What to produce: Substitute "image" for "screenshot" in the data running from the line containing "Click the -30% axis label" through the line containing "point(1102,357)", keeping everything else unchanged. Leave the pictures out of the output.

Items:
----------

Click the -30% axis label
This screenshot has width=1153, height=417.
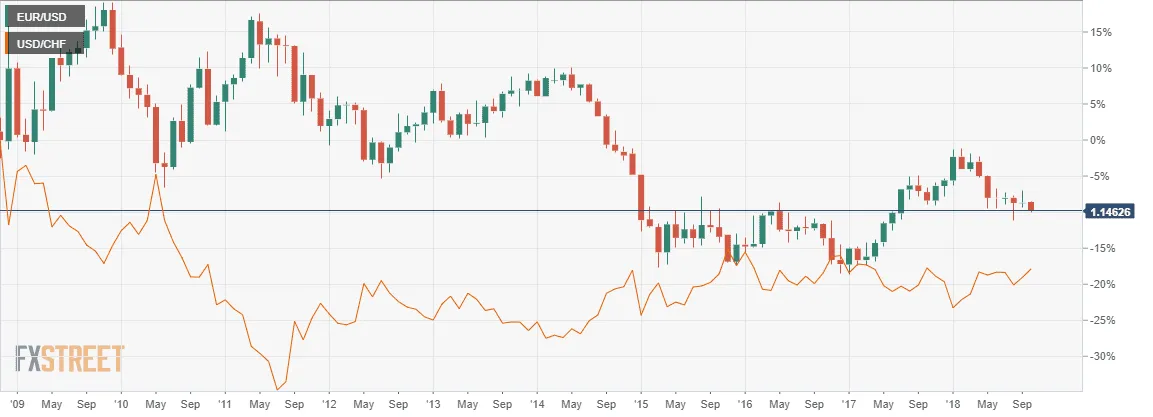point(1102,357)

----------

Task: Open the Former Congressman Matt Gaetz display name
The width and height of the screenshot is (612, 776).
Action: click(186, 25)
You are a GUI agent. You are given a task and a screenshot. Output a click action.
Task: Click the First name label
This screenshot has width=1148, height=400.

----------

Result:
Click the -30% axis label
This image has width=1153, height=417.
point(1102,357)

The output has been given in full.